新井浩文「役に引きずられる俳優はプロ失格」と一刀両断! 映画『葛城事件』インタビュー
Entame Plex / 2016年6月21日 19時0分
新井浩文「役に引きずられる俳優はプロ失格」と一刀両断! 映画『葛城事件』インタビュー
リストラ、無差別殺傷、一家崩壊……絵に描いたような日本的家庭がじりじりと崩壊していくさまを丁寧に描写した映画『葛城事件』が、公開中だ。こう聞くと凄惨なストーリーのようだが、そこはかつて映画『その夜の侍』で高い評価を受けた赤堀雅秋氏が監督・脚本を受け持つだけあって、シリアスな中にもコミカルさがあり、主演・三浦友和が演じる父親の滑稽な姿に、観客は苦笑いせずにはいられないだろう。人間の生きざまは、ドラマチックなだけじゃない。壮絶な事件の裏側で垣間見える人間の本質ともいえる無様さや狂気までをあぶり出している。

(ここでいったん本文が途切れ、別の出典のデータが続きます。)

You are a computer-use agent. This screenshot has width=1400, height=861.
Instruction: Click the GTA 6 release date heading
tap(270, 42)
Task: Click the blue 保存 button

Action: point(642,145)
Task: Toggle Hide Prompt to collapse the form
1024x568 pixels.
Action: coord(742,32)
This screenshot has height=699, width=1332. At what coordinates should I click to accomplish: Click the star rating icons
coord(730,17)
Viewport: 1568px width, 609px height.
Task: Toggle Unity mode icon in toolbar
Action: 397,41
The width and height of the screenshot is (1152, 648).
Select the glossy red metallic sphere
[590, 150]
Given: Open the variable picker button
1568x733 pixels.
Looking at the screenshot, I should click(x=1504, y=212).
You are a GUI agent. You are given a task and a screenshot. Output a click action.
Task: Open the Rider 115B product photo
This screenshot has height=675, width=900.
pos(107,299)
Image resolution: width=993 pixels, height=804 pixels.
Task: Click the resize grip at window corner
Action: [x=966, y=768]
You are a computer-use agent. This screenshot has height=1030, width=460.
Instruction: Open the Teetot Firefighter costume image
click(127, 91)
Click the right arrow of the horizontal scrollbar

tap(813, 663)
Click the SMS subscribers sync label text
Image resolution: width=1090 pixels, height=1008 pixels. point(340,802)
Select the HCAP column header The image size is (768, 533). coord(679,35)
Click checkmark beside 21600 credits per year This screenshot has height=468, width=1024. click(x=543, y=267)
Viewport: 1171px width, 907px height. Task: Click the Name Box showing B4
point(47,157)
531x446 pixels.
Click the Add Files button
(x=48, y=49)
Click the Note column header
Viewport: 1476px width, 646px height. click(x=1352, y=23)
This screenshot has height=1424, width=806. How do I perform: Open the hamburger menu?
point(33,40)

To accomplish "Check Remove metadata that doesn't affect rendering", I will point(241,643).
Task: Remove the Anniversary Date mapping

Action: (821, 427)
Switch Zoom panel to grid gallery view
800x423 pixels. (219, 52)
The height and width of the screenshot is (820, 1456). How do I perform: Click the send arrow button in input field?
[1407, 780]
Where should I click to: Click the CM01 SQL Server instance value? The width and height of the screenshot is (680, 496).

そんな本作で葛城家の長男役を務める個性派俳優・新井浩文と、無差別殺傷事件を起こす次男役で、新進気鋭の俳優・若葉竜也の2人にインタビューし、この映画の魅力を語ってもらった。しかし取材が進むにつれ、なぜか“赤堀監督イジリ”に発展していき……。
――映画の撮影期間はどれくらいでしたか?
若葉竜也(以下、若葉)「全体が1カ月半ぐらいだと思います。撮影最後の日は、僕と田中麗奈さんのふたりでした」
新井浩文(以下、新井)「うちも撮影期間は同じくらいかな。映画『その夜の侍』のときは赤堀さん泣いていたけど、今回も泣いたかどうか確認できなかったのが残念ですね。絶対、泣いていたと思いますけど(笑)」
――共演者の三浦友和さんや南果歩さんも「精神的にきついものがあった」との感想をもらしています。現場の雰囲気はどのようなものだったのでしょうか?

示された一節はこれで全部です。